- _Task brief_:
Rewrite the stretch of entries from the line containing "Click the Close button in CPU-Z" through the line containing "This screenshot has", putting "side panel" in place of "sidebar" and leaving everything else the same.

- _Material shown_:
□ □ □ □ □

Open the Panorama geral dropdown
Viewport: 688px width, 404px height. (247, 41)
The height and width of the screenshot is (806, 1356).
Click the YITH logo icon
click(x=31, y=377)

□ □ □ □ □

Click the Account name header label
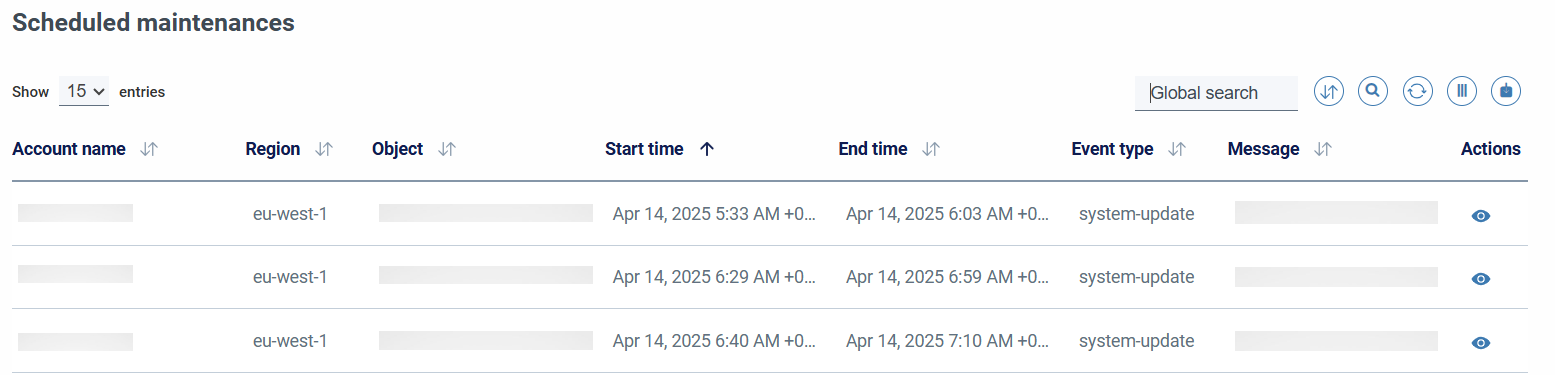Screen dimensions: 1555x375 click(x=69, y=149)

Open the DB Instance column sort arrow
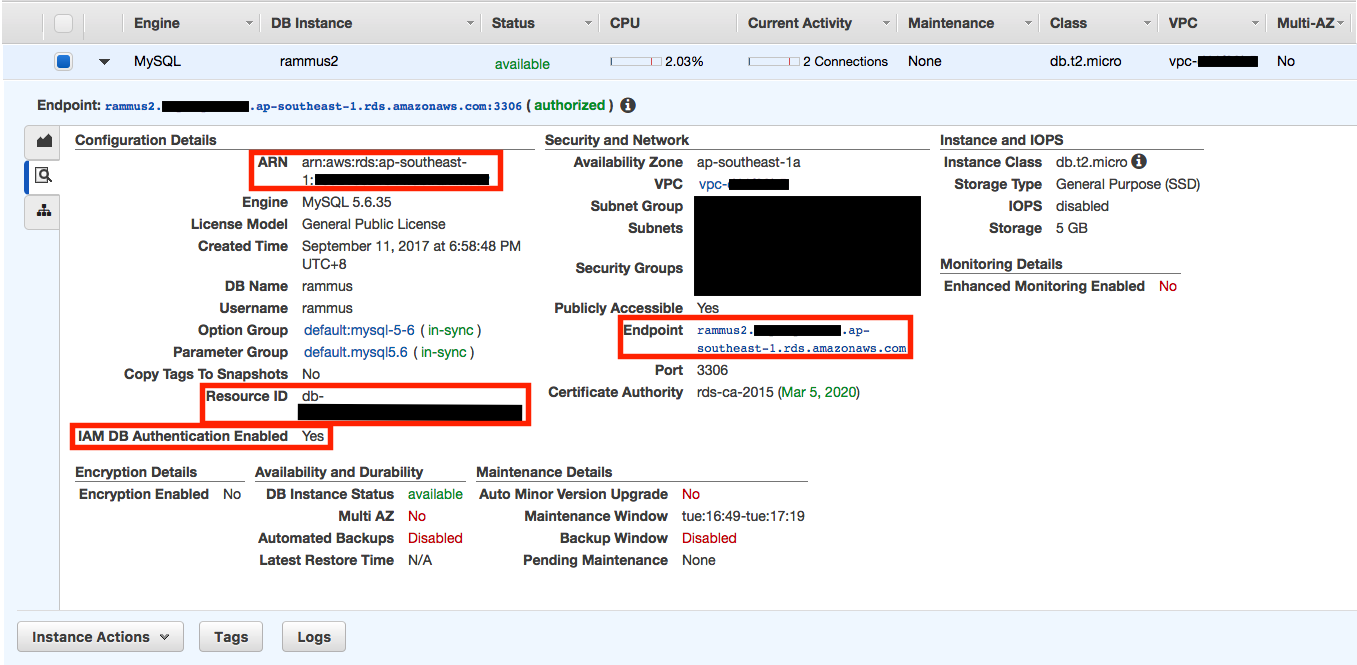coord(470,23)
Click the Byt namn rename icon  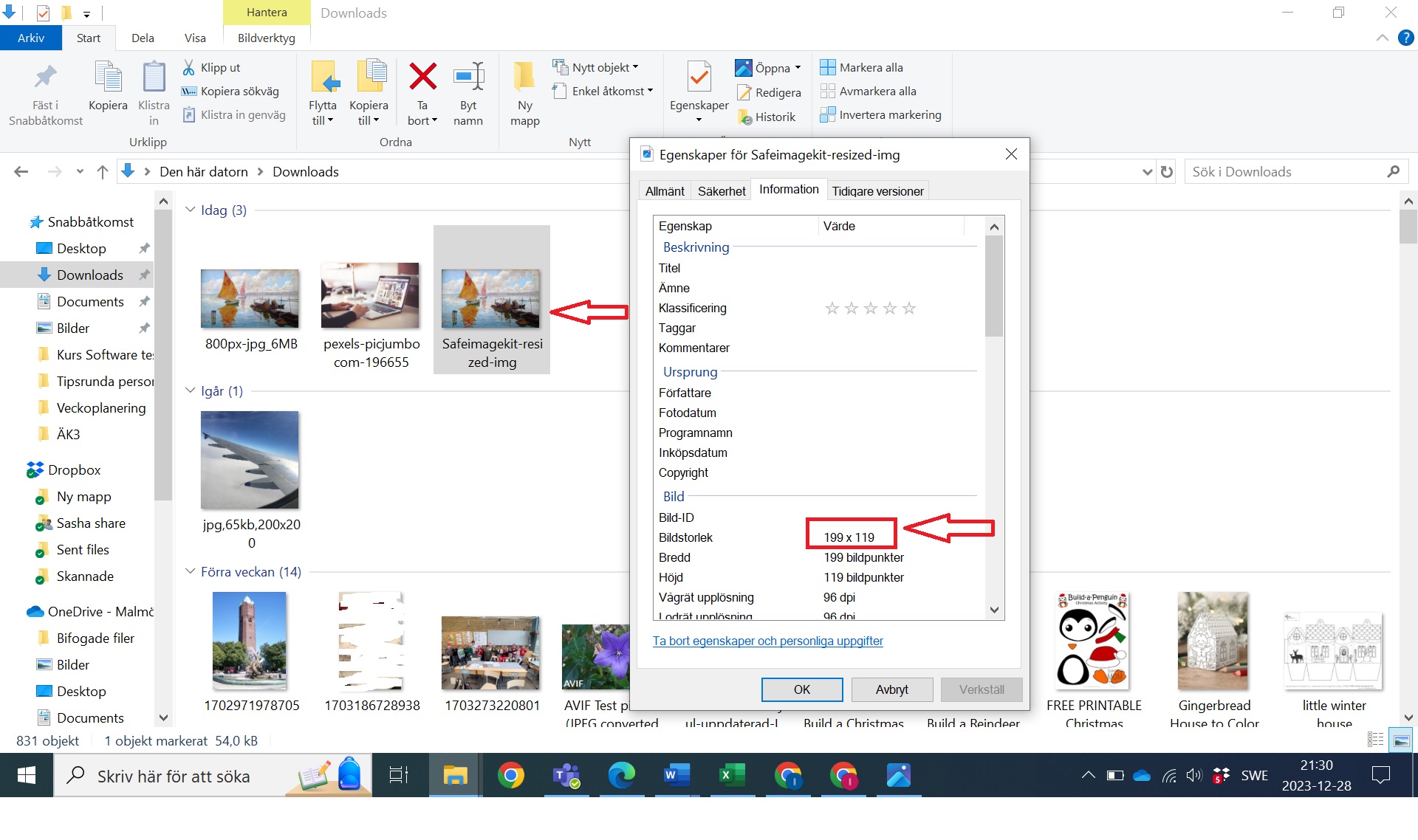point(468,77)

□ □ □ □ □

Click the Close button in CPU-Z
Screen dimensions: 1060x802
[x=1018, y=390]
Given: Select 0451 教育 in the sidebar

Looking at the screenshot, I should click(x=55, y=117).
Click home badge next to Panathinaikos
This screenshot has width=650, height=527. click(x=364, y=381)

□ □ □ □ □

- _Answer for the task_:
Click the Close button in CPU-Z
Screen dimensions: 1060x802
[x=1018, y=390]
Given: Select 0451 教育 in the side panel

Looking at the screenshot, I should click(x=55, y=117).
Click home badge next to Panathinaikos
This screenshot has width=650, height=527. click(x=364, y=381)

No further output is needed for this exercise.